AI-Driven Journalism

In the past year, I wrote 2500 articles. That's the equivalent of the work of three full-time journalists.

How is this possible?

Of course, using AI. It might seem that with the trendy models available to everyone, we have so many functions at our fingertips that we can skip the unfashionable stage of data preparation by using some magical trick or wand.

Is this a problem? It depends.

Data preparation for training language models is one of the most difficult parts of the entire process. Theory says it accounts for 80% of the costs in creating "intelligent" solutions, and practice fully confirms this. If someone has already done this hard work for us, there's a good chance we're feeding data to these complex mechanisms.

Three Journalists

So how can we still use our potentially weak position to our advantage?

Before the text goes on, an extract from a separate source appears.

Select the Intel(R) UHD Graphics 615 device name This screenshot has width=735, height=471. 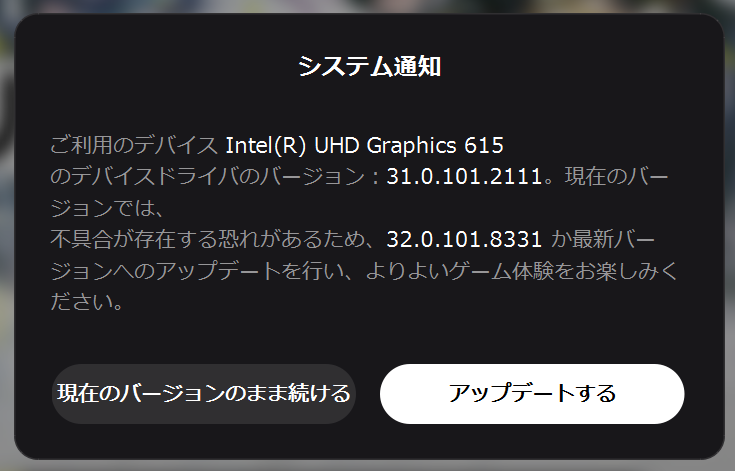[x=364, y=144]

By using an efficient and cost-effective data acquisition strategy, an effective data loading and transformation process, operating, of course, in a low-cost cloud, and taking advantage of the offerings from leading #LLM model providers, automated agents replacing journalists could easily prepare content that satisfies readers.

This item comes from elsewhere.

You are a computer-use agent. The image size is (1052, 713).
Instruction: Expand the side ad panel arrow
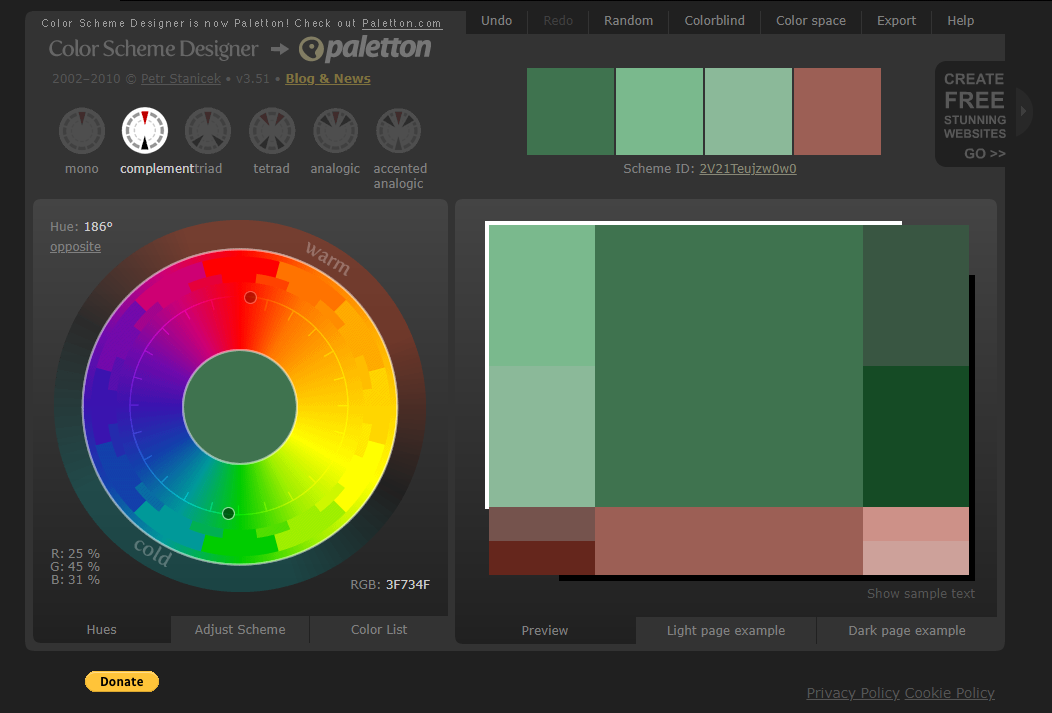click(x=1024, y=111)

The time needed to prepare such a summary article is negligible: 60 articles are produced within 60 minutes. Input data, such as a recording from a meeting on the other side of the world, is transcribed and then material is created that captures the most important facts. Besides summarizing, key quotes are extracted from the unstructured recording that engage the reader. The total cost of such an article is just a few cents. Despite concerns about lower quality compared to the work of a live journalist, the benefit to the publisher is over 2.5 million impressions annually.

Shifting the perspective slightly on AI services, we can see that they have become another layer of cloud services. Just like users of #IaaS, #PaaS, or serverless solutions, by using AI provider APIs, we gain access to an even more complex service. Yes, the LLM service is another layer of the cloud!

How to extract value from it?

By combining it with other known layers.

Simply adding the right input with good data, as in the example above, significantly increases value.

Is this example the future of journalism? Certainly not, but the leverage that such a process generates using a new layer of the cloud is impressive.